[From Dag Forssell (930506 1210)]
Quoting myself from yesterday on "soft" science:
EMPIRICAL DESCRIPTIONS are descriptions of what is happening based
on observations. Explanations suggest underlying regularities;
things that usually happen "other things being equal." Testing and
validation is seldom rigorous. This leads to an intuitive or
statistical recognition of observed phenomena and empirical laws =
rules for practice. Most "common sense" understanding of our world
consists of empirical descriptions.
CHUCK TUCKER 930505
...As one can read on the net, very few people tolerate being told
that their ideas are wrong. I know that scientists are not
supposed shy away from having their ideas rejected with sound
reasoning and sound evidence but it appears that there are very
few scientists that are like that in the life sciences; perhaps
this is why other scientists don't consider us very scientific.

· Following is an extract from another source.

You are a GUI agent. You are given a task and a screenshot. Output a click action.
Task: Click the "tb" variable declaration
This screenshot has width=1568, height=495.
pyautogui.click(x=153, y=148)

Very few indeed, but perhaps we can speculate about who and why. I
believe we agree on this net that we all control (defend) our
highest systems concepts, our sense of self. If a person lives by
experience and recognizes that experience is varied and less than
certain, then such a person lives in an uncertain world. Still, one
depends on one's own integrated sense of one's own experiences.
This sense can not be proven or disproven. But naturally, it is
defended. If you live with a science of this nature, (where 55%
correlation is impressive and publishable), it is author against
author, with no proof or disproof in sight. But it is the only
thing you know.
Quoting myself some more, this time on "hard" science:
GENERATIVE THEORETICAL MODELS follow from a different and more
rigorous scientific method. They are based on logical modeling of
functional relationships at levels below the observed phenomena,
followed by testing with an expectation of 100% verification. They
offer explanations of why and how things happen.
Tom Bourbon (930506.0854)
And then there is the belief, like unto any I have ever seen in
any other branch of religion, that physiological data are real
data, but behavioral data are something else...
...Someone must recognize that these data are solid, that the
behavioral data and theories on which most of the popular methods
in physiological research rest are not solid, and that they can do
something to change the state of affairs...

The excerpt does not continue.